Exercise brief =
Put the lines of the material into a JSON list of strings, one string per line, leaving out blank lines. Start at the line containing "Where should I click to: Choose" and stop after the line containing "Action: tap(533, 838)".

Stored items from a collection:

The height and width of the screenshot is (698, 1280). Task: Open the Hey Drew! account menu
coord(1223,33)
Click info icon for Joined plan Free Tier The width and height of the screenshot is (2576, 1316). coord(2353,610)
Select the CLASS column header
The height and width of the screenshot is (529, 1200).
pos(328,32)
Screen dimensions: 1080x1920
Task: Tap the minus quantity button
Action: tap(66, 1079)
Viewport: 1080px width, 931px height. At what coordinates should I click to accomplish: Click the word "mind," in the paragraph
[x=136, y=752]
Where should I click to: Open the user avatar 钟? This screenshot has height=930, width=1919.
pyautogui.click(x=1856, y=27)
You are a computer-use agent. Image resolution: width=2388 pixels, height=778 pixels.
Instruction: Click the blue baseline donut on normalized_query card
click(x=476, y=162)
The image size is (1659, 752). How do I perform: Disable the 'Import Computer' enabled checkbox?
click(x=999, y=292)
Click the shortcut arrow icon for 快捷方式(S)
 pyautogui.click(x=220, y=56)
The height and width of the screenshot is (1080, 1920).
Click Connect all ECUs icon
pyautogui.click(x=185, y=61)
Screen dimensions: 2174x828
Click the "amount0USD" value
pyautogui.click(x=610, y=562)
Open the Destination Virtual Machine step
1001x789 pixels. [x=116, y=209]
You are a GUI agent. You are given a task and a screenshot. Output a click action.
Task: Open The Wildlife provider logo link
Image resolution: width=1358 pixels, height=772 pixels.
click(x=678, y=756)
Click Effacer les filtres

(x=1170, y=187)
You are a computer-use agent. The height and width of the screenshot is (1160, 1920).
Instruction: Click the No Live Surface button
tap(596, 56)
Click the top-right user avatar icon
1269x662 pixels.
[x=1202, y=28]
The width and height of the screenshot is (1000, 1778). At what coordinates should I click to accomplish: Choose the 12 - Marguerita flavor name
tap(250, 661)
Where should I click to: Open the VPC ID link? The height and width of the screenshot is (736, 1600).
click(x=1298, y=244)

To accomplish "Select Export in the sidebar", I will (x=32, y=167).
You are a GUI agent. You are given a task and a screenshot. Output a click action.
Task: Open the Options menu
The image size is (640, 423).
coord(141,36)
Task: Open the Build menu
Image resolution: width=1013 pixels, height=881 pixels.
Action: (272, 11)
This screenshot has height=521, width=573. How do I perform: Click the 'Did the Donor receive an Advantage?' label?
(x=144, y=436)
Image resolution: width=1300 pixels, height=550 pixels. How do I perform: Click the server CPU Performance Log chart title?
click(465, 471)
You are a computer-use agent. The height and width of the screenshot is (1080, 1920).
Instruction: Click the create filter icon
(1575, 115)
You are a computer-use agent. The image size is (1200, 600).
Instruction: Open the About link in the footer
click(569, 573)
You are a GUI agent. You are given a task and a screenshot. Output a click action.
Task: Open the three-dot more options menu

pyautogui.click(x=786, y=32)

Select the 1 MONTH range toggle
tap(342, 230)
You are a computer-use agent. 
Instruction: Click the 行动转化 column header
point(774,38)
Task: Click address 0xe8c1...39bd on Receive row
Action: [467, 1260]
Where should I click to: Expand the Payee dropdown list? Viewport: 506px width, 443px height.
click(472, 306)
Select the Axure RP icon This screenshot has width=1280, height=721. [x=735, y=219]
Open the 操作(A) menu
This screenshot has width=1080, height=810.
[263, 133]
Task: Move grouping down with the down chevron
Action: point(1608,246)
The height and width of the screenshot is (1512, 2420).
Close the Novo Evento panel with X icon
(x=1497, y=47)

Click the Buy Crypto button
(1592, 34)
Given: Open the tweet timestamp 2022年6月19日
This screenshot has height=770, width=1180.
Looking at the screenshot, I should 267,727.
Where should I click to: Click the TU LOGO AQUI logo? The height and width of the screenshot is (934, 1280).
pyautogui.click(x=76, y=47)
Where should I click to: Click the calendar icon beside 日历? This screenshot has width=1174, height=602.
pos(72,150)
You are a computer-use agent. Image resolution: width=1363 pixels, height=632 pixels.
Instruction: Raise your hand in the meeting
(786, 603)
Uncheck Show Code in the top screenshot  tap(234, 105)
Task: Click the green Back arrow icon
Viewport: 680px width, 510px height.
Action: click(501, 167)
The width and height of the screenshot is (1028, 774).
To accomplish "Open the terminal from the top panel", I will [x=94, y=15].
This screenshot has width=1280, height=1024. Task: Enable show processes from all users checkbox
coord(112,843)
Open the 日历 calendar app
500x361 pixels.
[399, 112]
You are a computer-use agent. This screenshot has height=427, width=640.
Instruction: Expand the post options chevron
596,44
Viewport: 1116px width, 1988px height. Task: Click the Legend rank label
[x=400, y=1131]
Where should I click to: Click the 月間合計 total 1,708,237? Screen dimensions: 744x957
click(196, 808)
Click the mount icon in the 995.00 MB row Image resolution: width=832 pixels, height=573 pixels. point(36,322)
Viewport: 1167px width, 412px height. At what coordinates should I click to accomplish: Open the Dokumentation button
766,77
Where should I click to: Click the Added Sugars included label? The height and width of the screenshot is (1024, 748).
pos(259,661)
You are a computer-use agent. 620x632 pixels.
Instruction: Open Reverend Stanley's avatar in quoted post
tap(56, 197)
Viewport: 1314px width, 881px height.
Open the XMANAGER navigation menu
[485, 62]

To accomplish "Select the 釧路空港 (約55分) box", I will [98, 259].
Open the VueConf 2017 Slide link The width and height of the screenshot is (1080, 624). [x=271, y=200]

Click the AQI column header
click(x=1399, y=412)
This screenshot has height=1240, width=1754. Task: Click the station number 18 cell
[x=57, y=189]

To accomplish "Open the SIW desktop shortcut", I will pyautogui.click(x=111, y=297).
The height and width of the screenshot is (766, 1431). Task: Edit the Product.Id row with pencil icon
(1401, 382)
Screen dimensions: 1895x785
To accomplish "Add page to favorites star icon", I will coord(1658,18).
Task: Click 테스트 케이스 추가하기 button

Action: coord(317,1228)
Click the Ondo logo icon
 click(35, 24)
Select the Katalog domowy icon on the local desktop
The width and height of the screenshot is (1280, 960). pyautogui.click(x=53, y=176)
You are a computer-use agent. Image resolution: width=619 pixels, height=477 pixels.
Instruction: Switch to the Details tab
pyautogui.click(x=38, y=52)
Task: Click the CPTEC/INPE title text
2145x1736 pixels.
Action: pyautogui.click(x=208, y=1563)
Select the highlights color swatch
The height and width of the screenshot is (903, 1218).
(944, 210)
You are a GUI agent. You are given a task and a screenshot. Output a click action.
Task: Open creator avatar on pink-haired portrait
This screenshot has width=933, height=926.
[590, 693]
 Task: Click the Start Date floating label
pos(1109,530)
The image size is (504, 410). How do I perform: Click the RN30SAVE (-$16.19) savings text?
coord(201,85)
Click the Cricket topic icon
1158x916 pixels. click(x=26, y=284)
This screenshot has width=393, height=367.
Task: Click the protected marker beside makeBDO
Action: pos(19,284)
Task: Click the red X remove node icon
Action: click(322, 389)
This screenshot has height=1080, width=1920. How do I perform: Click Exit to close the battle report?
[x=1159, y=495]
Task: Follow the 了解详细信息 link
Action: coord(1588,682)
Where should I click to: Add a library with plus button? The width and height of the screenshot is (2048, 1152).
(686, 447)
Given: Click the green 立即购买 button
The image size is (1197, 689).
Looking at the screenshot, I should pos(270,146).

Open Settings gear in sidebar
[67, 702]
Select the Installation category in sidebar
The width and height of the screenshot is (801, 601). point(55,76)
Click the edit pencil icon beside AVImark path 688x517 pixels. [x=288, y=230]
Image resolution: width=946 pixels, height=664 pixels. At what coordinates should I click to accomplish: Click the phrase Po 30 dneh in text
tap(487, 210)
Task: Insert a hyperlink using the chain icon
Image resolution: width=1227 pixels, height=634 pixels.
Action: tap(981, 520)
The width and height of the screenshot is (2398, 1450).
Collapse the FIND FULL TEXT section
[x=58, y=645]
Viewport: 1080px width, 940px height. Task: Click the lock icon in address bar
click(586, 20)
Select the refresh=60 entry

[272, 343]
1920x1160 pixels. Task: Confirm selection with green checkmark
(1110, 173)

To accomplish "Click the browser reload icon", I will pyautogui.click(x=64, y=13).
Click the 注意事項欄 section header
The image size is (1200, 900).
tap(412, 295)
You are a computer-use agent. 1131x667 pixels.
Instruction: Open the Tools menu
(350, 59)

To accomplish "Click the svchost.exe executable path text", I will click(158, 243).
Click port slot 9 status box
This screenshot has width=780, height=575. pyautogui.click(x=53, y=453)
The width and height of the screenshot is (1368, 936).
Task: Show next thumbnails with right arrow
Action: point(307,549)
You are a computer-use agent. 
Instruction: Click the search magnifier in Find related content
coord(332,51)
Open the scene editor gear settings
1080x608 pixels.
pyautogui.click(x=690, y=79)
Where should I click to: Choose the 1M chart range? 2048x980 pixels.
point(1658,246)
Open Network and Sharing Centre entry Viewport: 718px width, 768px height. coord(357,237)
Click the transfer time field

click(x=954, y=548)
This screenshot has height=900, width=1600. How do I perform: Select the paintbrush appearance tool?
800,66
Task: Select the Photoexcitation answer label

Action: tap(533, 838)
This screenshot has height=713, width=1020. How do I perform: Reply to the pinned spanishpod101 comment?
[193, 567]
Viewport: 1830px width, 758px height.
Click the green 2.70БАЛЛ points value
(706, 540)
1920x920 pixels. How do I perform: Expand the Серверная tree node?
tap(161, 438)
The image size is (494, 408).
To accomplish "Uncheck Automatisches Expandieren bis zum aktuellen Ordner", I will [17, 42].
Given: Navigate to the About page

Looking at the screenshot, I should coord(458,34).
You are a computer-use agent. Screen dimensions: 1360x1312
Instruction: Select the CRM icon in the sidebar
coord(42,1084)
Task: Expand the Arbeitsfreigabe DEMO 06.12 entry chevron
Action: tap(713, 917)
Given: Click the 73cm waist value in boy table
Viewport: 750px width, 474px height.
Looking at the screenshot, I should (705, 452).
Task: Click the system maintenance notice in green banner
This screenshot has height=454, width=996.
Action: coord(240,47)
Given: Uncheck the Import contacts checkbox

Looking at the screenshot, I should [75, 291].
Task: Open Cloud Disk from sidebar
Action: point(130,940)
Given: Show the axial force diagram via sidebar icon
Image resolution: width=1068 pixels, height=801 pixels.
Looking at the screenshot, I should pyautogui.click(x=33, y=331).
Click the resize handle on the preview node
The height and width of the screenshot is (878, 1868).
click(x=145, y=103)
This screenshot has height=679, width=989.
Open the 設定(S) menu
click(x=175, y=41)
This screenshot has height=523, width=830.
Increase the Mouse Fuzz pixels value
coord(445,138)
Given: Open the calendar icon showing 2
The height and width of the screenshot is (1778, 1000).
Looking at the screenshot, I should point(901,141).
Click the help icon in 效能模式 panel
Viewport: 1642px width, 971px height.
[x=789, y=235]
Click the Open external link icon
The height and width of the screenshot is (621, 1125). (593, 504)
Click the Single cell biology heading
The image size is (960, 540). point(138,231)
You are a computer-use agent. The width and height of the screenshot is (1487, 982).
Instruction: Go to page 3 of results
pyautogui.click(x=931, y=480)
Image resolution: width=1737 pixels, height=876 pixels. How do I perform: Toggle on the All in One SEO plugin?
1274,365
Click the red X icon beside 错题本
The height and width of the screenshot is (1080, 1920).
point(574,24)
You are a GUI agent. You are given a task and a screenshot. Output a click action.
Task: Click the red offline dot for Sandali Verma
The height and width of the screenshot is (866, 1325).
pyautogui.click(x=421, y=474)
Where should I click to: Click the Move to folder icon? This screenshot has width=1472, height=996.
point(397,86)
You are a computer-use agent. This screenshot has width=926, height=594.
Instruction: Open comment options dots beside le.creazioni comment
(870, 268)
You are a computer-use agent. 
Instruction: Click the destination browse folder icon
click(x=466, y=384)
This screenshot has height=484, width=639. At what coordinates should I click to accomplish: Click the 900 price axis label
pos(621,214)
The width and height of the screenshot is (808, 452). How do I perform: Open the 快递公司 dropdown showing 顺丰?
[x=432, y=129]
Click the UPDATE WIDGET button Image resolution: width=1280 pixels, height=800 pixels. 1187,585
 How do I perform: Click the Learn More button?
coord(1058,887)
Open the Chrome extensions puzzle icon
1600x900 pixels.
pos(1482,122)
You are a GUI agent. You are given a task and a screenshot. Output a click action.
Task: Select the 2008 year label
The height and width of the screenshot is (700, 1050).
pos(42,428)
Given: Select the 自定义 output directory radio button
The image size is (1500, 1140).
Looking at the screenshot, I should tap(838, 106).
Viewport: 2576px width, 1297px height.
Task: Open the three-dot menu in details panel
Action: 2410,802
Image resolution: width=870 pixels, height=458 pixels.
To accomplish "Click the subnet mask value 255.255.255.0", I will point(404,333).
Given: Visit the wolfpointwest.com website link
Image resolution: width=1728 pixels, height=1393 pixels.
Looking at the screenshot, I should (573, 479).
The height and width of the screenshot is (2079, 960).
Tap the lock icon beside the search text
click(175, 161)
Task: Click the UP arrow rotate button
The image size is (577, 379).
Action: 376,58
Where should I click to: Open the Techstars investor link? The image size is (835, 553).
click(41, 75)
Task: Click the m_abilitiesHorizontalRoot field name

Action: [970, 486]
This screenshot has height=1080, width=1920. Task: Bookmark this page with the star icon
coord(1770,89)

Finished answer =
[
  "Where should I click to: Choose the 1M chart range? 2048x980 pixels.",
  "point(1658,246)",
  "Open Network and Sharing Centre entry Viewport: 718px width, 768px height. coord(357,237)",
  "Click the transfer time field",
  "click(x=954, y=548)",
  "This screenshot has height=900, width=1600. How do I perform: Select the paintbrush appearance tool?",
  "800,66",
  "Task: Select the Photoexcitation answer label",
  "Action: tap(533, 838)"
]